I can't remember the first time that I read about Jack Thompson, but he's been doing mega distance and endurance events that make an Everesting seem tame for a while (in fact, I recall he did 3 Everests over 3 days in 3 different countries at one point!). Jack popped up again at this year's Tour de France with a goal of riding the route solo and chasing down the peloton - a worthy and challenging goal which inevitably begged for comparison to the Alt Tour being attempted by Lachlan Morton.


I'm not here to find a winner. Frankly they are both super impressive (and completely mental) feats. I'm just here to provide you charts (and data).

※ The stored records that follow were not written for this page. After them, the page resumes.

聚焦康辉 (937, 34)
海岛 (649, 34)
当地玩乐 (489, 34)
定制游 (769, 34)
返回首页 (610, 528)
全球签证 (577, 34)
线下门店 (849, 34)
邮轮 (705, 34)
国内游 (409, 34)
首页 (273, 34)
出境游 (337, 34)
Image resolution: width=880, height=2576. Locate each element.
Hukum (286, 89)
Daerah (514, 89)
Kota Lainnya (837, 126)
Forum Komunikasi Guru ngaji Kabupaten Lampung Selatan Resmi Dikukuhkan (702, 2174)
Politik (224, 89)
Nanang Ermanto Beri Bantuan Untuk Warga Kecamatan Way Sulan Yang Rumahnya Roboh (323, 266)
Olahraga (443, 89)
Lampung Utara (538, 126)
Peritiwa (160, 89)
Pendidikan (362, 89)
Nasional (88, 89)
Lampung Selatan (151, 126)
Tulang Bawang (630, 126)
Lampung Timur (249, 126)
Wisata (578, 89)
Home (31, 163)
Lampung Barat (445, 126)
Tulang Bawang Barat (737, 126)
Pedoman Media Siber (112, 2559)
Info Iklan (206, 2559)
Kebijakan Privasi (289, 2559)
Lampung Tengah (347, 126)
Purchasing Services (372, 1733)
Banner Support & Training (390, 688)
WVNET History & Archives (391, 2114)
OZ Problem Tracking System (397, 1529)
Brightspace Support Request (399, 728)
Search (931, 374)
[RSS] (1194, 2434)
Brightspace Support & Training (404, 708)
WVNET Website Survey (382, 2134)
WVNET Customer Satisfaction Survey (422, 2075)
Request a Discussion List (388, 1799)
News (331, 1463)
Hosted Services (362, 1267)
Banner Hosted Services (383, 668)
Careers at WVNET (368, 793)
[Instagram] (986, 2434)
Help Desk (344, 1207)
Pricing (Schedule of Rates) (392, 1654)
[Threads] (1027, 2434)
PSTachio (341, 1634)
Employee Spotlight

The data used to compile these charts is from Jack's Strava account. Sourcing statements re the Tour de France data and Lachlan's data can be found in the related posts.


Data quality

At this stage, I'm not completely happy with the data. The distance that Jack refers to in his Instagram post from the Champs doesn't match with his published Strava data - I'm about 400km short. I've sent Jack a note to ask about the difference, because I'd like my charts to be accurate and complete. I'll update the charts and this note if/when I hear back.


The Amazing Chase

Distance comparison

This chart compares the published distance for each stage of the Tour de France (including zeroes for the rest days) with the daily kilometres recorded by Jack and Lachlan on Strava.



Climbing comparison

This chart compares the published elevation metres for each stage of the Tour de France (including zeroes for the rest days) with the daily metres recorded by Jack and Lachlan on Strava.



Ride time comparison

There is no clearer demonstration that the Alt Tour and the Amazing Chase were very different rides than to look at the daily ride times for each of them. I've used a mirrored bar chart here, because I don't think there is a direct comparison - it feels like the starting point for analysis should be to accept they are different outcomes that Jack and Lachlan pursued, and the chart allows to appreciate that difference, rather than to rigorously compare them.



Distance vs climbed scatter plot

This chart compares the climbing metres of each of the rides Jack logged with the distance travelled. Jack's Strava method was slightly different Lachlan's, in that he recorded multiple rides each day. For comparative purposes, I've accumulated the rides to show a daily total. The size of the circle is a ratio of vertical over distance to reflect average metres climbed per kilometre (larger circles being 'steeper').